Rick Bowness is the 65-year-old interim head coach who has been behind NHL benches in parts of five different decades. Joe Pavelski and Corey Perry are the veteran forwards in their mid-30s who spent their entire careers with their original teams before signing with Dallas in free agency last summer just for this chance.
Instead of a title for the aged after the best efforts of those grizzled guys to get the Stars this far, their season ended with a 2-0 loss to Tampa Bay in Game 6 of the Stanley Cup Final in Edmonton on Monday night.
“Anyone who’s ever won a Stanley Cup will tell you that to win the Cup, you’ve got to be lucky and you’ve got to be healthy,” Bowness said. “I’m proud of our players. They gave us everything they could. Was there enough in the tank tonight. No, there wasn’t.”
Dallas was finally undone by mounting injuries and the failure of primary front-liners Jamie Benn, Tyler Seguin and Alexander Radulov to score even a single goal in the final series. Perry and Pavelski combined for the last six goals scored by the Stars in this most unusual season.
“Emotions are tough right now,” Seguin said.
The Stars allowed yet another power-play goal in the finale. They were 0 of 3 with a man advantage Monday night, and 1 of 19 in the series — the only such goal came from Pavelski in the second period of Game 2.
A goal in double overtime of Game 5 by the 35-year-old Perry had extended the series. It was his second goal that night and Pavelski had the third in that 3-2 win.
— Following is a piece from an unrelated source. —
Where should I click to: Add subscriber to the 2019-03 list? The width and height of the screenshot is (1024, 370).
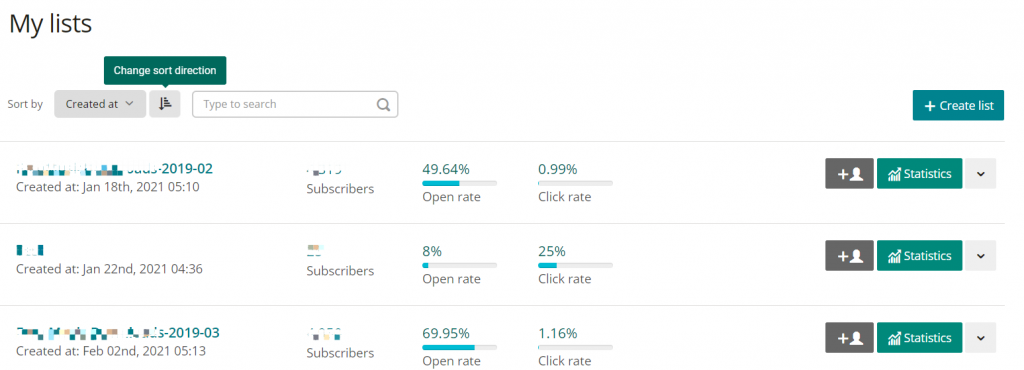849,338
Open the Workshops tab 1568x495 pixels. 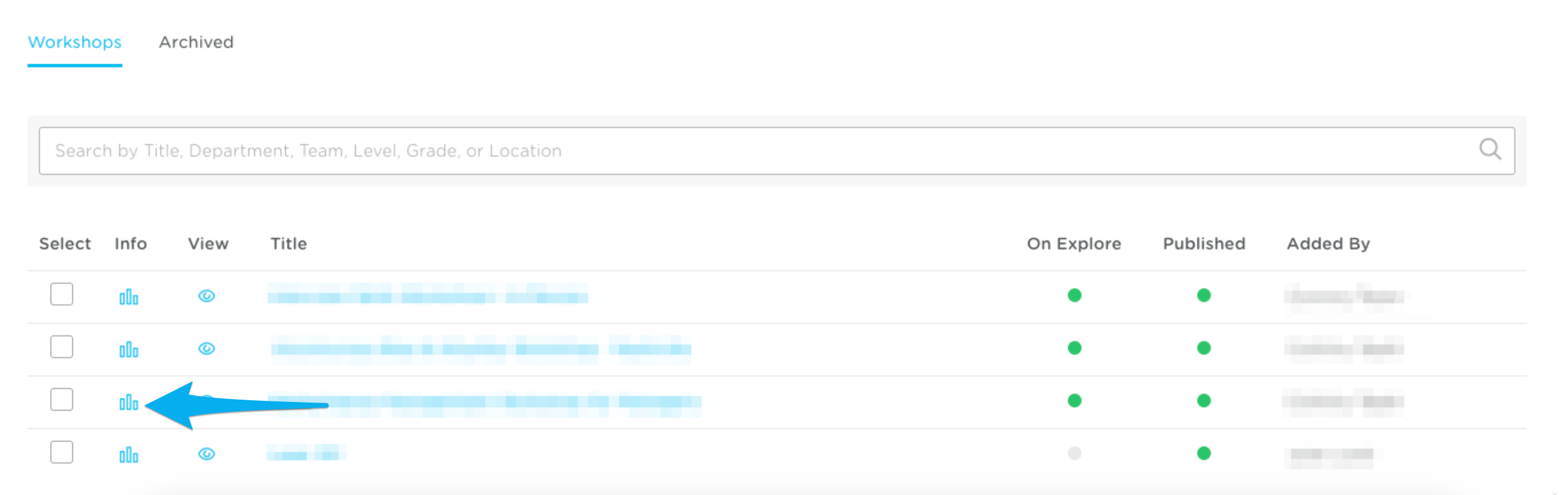[x=74, y=42]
That was also Pavelski’s 61st career playoff goal, the most ever by a U.S.-born skater and good enough for 29th on the all-time list with exactly half of Wayne Gretzky’s record 122.
Before his two goals in Game 4, Pavelski was tied with American Mike Modano, who was part of the Stars’ only Stanley Cup championship team in 1999. After 14 goals in 67 regular-season games for the Stars, Pavelski had 13 more inside the bubble — the most ever in a single postseason by a player 36 or older.
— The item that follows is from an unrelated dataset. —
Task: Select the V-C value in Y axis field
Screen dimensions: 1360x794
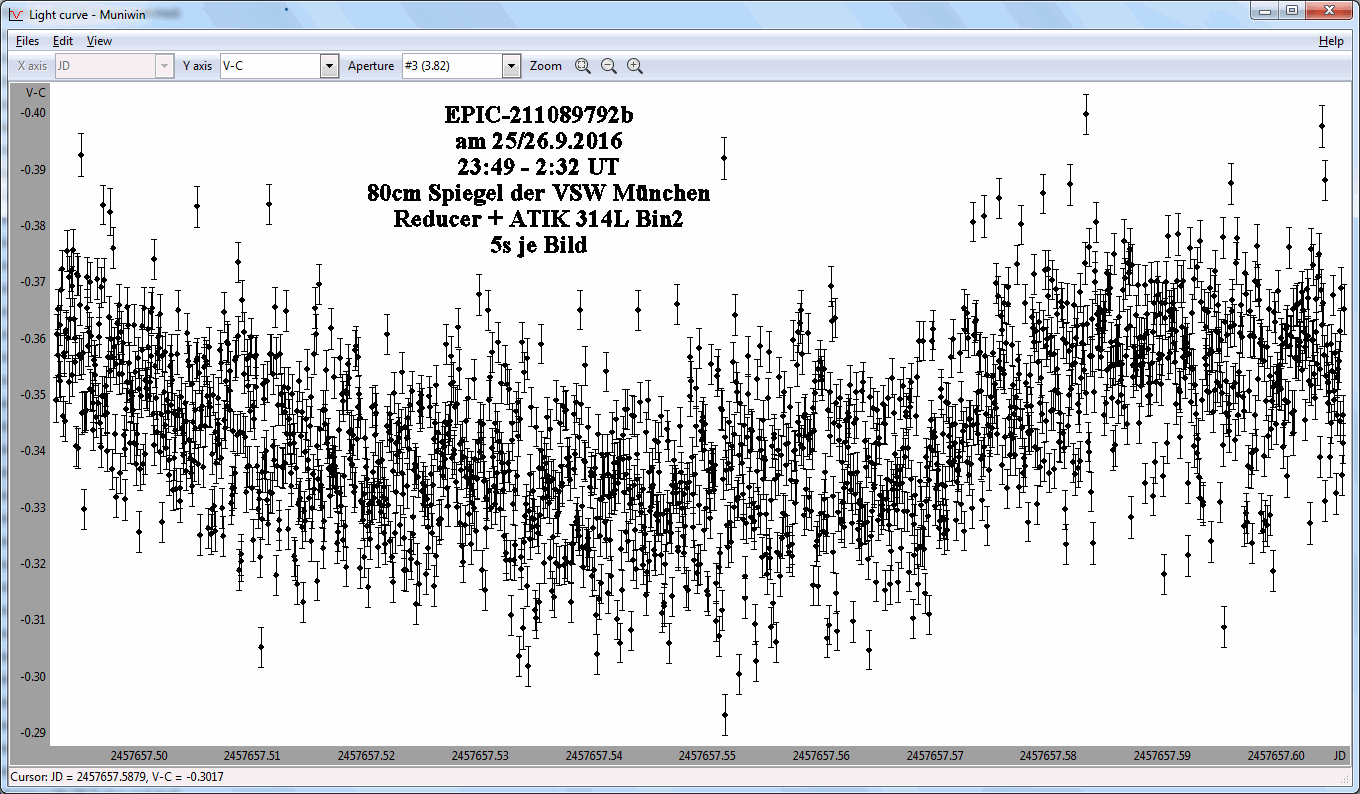Action: point(269,66)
The scoring records are no consolation for Pavelski, who last summer wanted to sign with a team that would give him another chance to win a Stanley Cup. His two finalists were the Stars and the Lightning; he got a three-year deal from Dallas
“Keep it. Next question,” Pavelski said when asked about the records after Game 4.
Perry spent his first 14 NHL seasons with Anaheim and was part of the Ducks’ 2007 championship in his second year. They bought out the forward’s deal before he signed a one-year contract with the Stars.
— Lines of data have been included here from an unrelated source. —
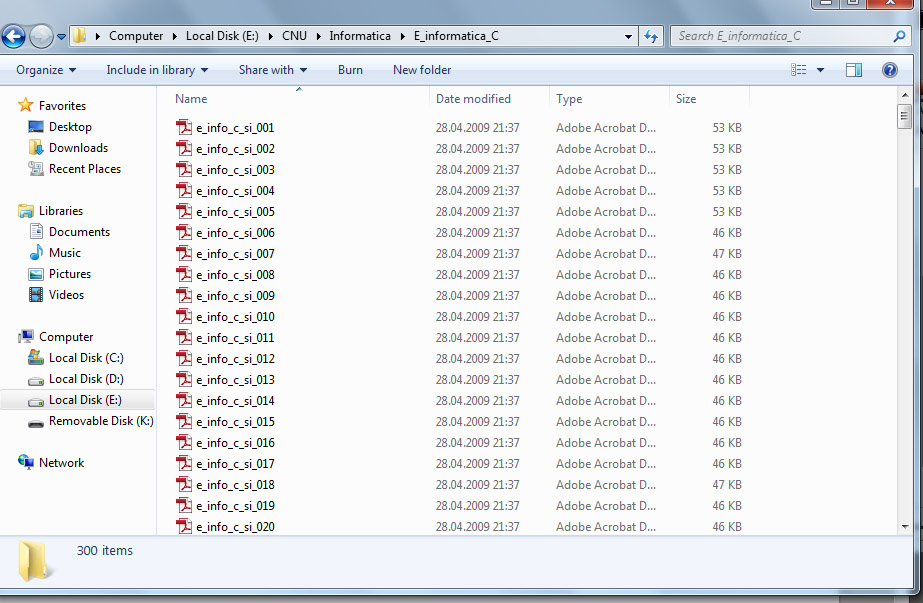Click PDF icon of e_info_c_si_010
This screenshot has height=603, width=923.
click(x=184, y=317)
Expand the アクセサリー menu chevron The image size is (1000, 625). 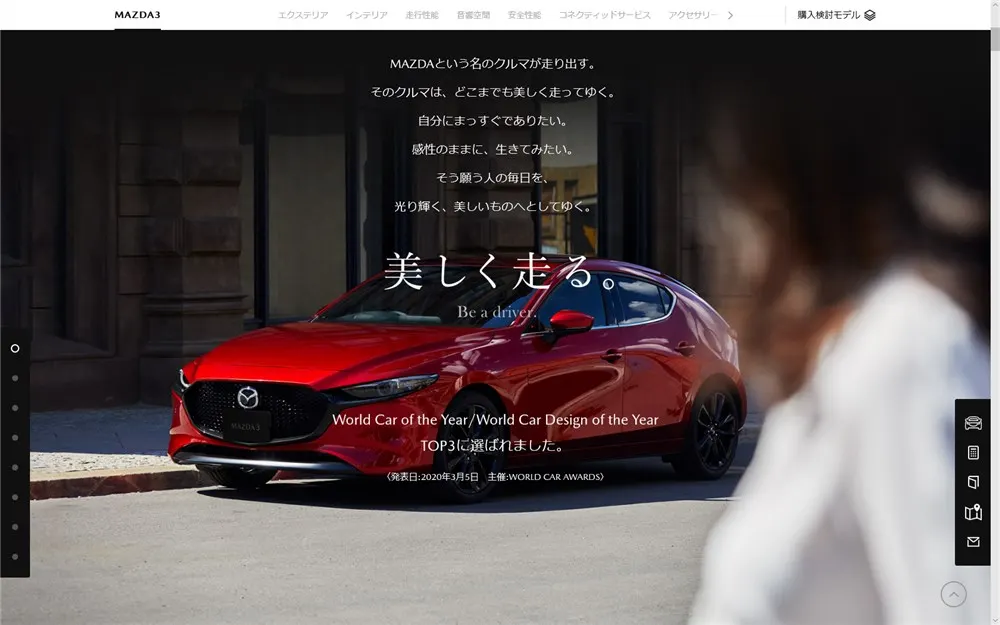coord(728,15)
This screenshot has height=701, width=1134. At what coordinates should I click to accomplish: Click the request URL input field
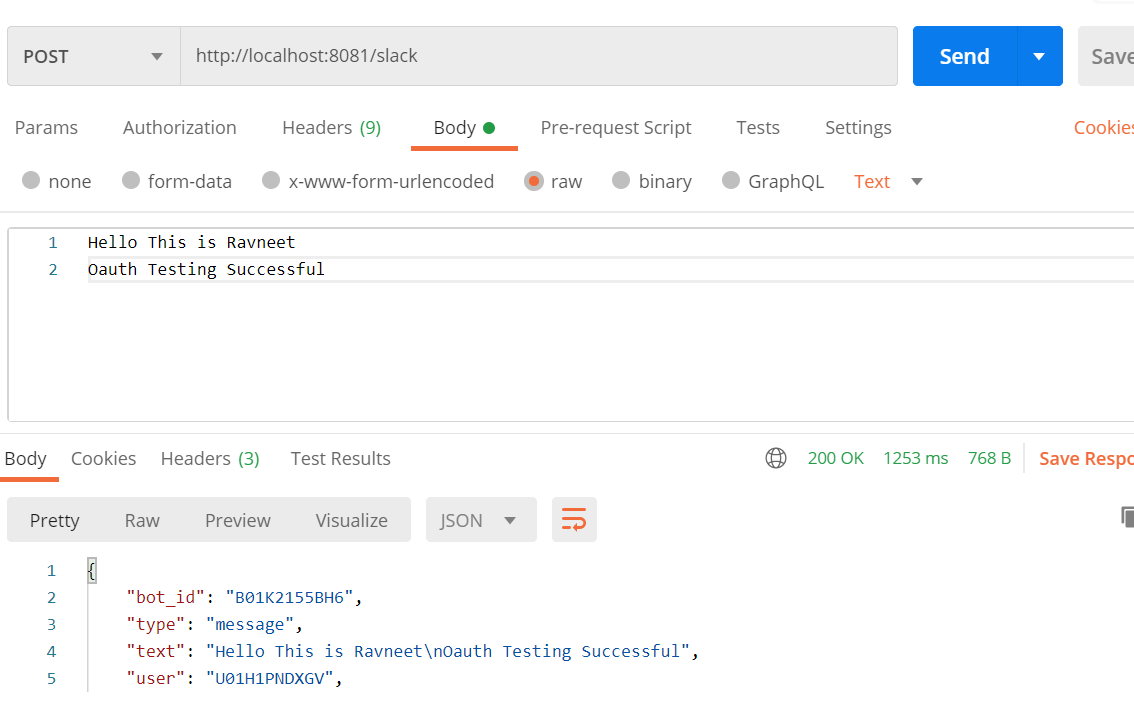click(538, 56)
Pavelski’s only other trip to the Stanley Cup Final was five seasons ago when San Jose lost in six games to Pittsburgh. That was his first season as captain of the Sharks, for which he had played since 2006-07. His rookie season was the same year Perry got to raise the Stanley Cup at age 22.
The found a welcome home in Dallas under Bowness, promoted by Dallas in December after Jim Montgomery was fired for off-ice issues. Bowness used to be the top assistant for coach Jon Cooper in Tampa Bay and was part of the Lightning’s runner-up run in 2015.
The Stars went into the Stanley Cup Final off their longest break between games during more than two months inside the NHL bubble after they wrapped up the Western Conference Final in five games against top-seeded Vegas. They came out hitting against Tampa Bay to win the opener 4-1, but allowed six power-play goals in losing the next three games.
Tampa Bay was 0 for 1 on the power play in Game 5, but went ahead ahead to stay when Brayden Point scored about 12 1/2 minutes in after John Klingberg’s tripping penalty. Blake Coleman, the 28-year-old center from Plano, Texas, who grew up a Stars fan, scored the other Lightning goal.
Dallas finished the season with several injured key regulars, including forwards Radek Faksa, Blake Comeau and Roope Hintz. Ben Bishop, their primary goaltender most of the regular season, appeared in only three postseason games, the last one Aug. 31 in a second-round game.
“We’re two wins away from winning the Stanley Cup,. We gave it all,” Klingberg said. “Key players got hurt, we grinded out. Had playing coming in, stepping up doing a great job. I’m proud of this team, this organization, for what we’ve done.”